With our case study ‘Researching the City: Mapping Imaginaries’ of Amsterdam Zuidoost, we explore grass-root, collaborative knowledge practices through mixed methods of counter-mapping that fosters critical emancipatory awareness and affective engagement with areas in the urban semi-periphery.

Long abstract:

Urban transformations often result in ‘affective displacement’ and have consequences for the health and well-being of residents (Butcher & Dickens, 2016; Brummet and Reed, 2019). Displacement is a form of violence, that includes processes of ‘cultural appropriation’ (Elliott-Cooper et al., 2020) and its impacts need to be better ‘documented and resisted’ (ibid). Responding to this call, with our case study of ‘Researching the City: Mapping Imaginaries’ of Amsterdam Southeast (Zuidoost), we turned to medium specific, embodied, non-representational (Thrift, 2008) counter-mapping to better engage (in terms of cultural sensitivity and inclusivity) with the urban ‘semi-periphery’ (Blagojevic, 2009).

GIVEN REQUEST: From the Amsterdam Zuidoost abstract above, pull out word for word the passage starting with "With our case study ‘Researching" and going on through "the urban semi-periphery.".

DATA SEGMENT:
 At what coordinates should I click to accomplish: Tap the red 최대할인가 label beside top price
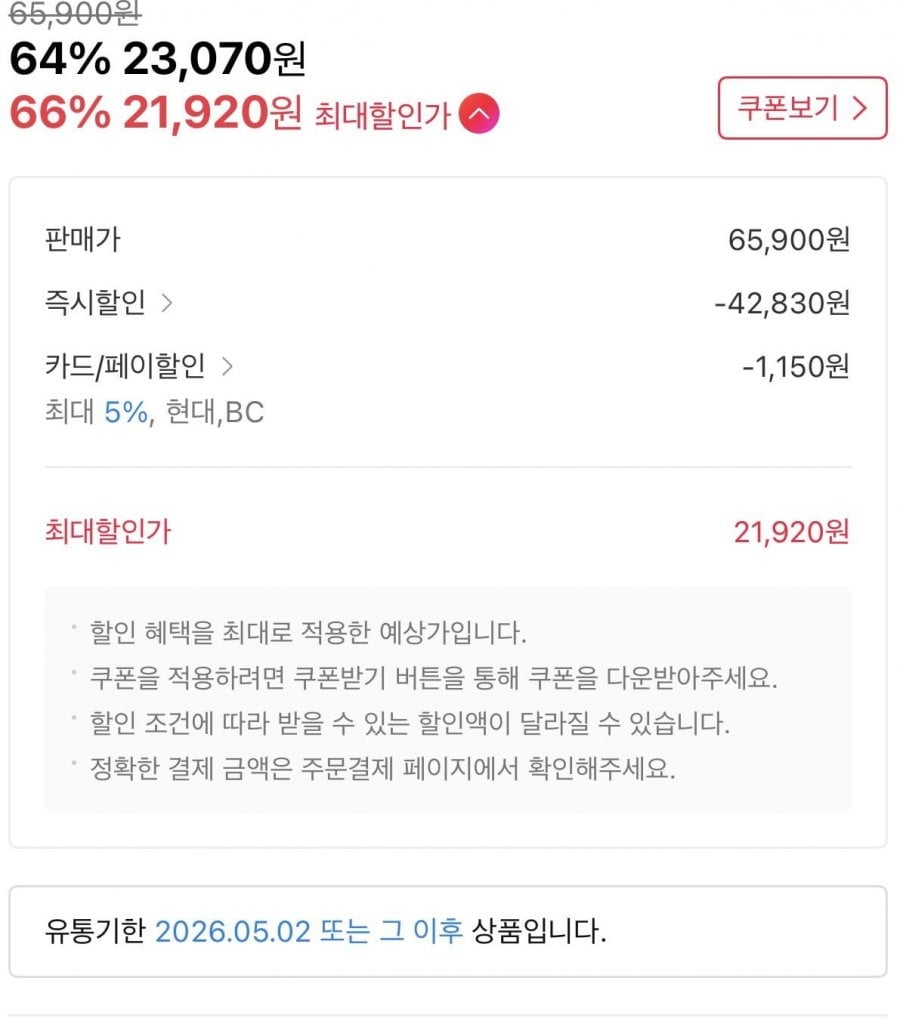coord(381,116)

THE REPLY:
With our case study ‘Researching the City: Mapping Imaginaries’ of Amsterdam Zuidoost, we explore grass-root, collaborative knowledge practices through mixed methods of counter-mapping that fosters critical emancipatory awareness and affective engagement with areas in the urban semi-periphery.